• Extrait source:
------------------------

Interventions

Budget de l’État

PLF pour 2022 - Anciens combattants, mémoire et liens avec la Nation

M. Jean-Paul Dufrègne, rapporteur spécial de la commission des finances, de l’économie générale et du contrôle budgétaire.

Je dois vous présenter le bilan de la mission Anciens combattants, mémoire et liens avec la Nation , qui finance les actions de réparation et de solidarité en faveur du monde combattant, de maintien du lien entre l’armée et la nation et de l’indemnisation des victimes des persécutions antisémites et des actes de barbarie pendant la Seconde Guerre mondiale.
La nouvelle maquette de la mission et la fusion de ses deux principaux programmes soulèvent cependant des interrogations. Je regrette, pour commencer, que cette intégration ait été réalisée sans concertation ni avec le Parlement ni avec les associations, et sans autre justification que celle de la simplification administrative.

L’inclusion de toutes les politiques au sein d’un programme unique nuit à leur lisibilité et suscite des inquiétudes dont je veux me faire le relais. Le mécanisme de fongibilité des programmes au bon vouloir du responsable de programme entraîne le risque d’une dégradation de la politique de réparation, chère aux anciens combattants, et prive le Parlement de la possibilité d’imposer ses choix politiques en faveur de l’une ou de l’autre des politiques du programme.

Je m’étonne que Mme la ministre déléguée, chargée de la mémoire et des anciens combattants refuse de considérer le regroupement des programmes comme une question sérieuse : sa position est quelque peu contradictoire avec la perception qu’en ont les principaux intéressés. Je proposerai donc un amendement rétablissant une maquette à trois programmes, sans toutefois reprendre la maquette précédente.
Malgré cet aveuglement, je tiens tout de même à reconnaître le travail effectué depuis le début du quinquennat : hausse des pensions aux conjoints de grands invalides ; extension de la demi-part fiscale à un plus grand nombre de conjoints survivants, grâce à un amendement que j’ai déposé ; extension du bénéfice de la carte du combattant ; et enfin, au cœur de ce budget, le rattrapage de la valeur du point de pension militaire d’invalidité (PMI). Cette hausse, qui n’est qu’un rattrapage de la perte de pouvoir d’achat de la valeur du point au cours de la période 2018-2021, paraît bien dérisoire sur l’année. Pour la PMI, elle représente 175 euros par an ; pour les titulaires de la retraite du combattant, 18,20 euros par an, soit 1,50 euro par mois.

------------------------

• Données extraites:
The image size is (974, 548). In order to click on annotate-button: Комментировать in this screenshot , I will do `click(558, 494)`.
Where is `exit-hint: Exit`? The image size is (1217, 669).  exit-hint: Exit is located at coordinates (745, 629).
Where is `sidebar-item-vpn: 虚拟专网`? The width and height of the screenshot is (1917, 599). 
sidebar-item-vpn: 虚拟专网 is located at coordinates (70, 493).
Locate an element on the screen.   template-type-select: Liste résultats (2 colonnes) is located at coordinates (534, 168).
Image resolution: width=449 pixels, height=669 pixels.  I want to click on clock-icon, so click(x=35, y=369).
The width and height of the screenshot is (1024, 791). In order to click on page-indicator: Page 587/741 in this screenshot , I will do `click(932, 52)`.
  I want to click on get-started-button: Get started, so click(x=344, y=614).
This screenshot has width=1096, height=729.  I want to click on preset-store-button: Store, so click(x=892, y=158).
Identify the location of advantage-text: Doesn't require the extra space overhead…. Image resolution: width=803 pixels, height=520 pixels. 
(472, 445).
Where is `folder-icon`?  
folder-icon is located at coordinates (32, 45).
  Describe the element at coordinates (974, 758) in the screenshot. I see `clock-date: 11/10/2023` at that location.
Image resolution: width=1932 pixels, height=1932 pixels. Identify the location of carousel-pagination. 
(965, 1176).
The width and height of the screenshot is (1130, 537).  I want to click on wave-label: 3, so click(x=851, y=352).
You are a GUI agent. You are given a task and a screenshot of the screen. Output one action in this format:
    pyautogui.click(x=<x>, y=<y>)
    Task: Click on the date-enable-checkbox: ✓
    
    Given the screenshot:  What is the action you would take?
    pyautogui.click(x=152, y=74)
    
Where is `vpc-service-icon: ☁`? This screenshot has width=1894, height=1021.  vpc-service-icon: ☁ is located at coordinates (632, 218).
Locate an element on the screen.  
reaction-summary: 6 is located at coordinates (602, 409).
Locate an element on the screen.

------------------------

• Consigne A: Recopiez fidèlement le passage des entrées allant de la ligne qui contient « coordinates (632, 218). » jusqu'à la fin des entrées, ces deux limites comprises.
• Consigne B: Rédigez la suite de l'intervention sur la mission Anciens combattants, à partir du point où elle s'interrompt.
L'intervention sur la mission Anciens combattants et les entrées n'ont aucun rapport entre elles.

• Réponse rédigée A:
Where is `vpc-service-icon: ☁`? This screenshot has width=1894, height=1021.  vpc-service-icon: ☁ is located at coordinates (632, 218).
Locate an element on the screen.  
reaction-summary: 6 is located at coordinates (602, 409).
Locate an element on the screen.

• Réponse rédigée B:
Quelle générosité ! Malgré ce rattrapage, il était pourtant possible d’envisager une véritable revalorisation : la nouvelle baisse de 5,6 % des fonds dédiés à l’administration de cette dette viagère, due à l’érosion du nombre de bénéficiaires, le permettait aisément. Cette situation est conforme à la trajectoire que nous retrouvons annuellement pour la plupart des actions de la mission.

Je souhaite que l’Assemblée se saisisse pleinement de la question de la réduction continue des crédits et je propose une règle simple, qui me paraît pouvoir être acceptée sur tous les bancs : 50 % des économies dues à la baisse tendancielle du nombre de ressortissants devront désormais être utilisées à destination de prestations financées par la mission. Une telle mesure permettrait d’ailleurs d’engager une réflexion sur les actions à destination des anciens combattants d’OPEX, qui n’ont pas les mêmes besoins.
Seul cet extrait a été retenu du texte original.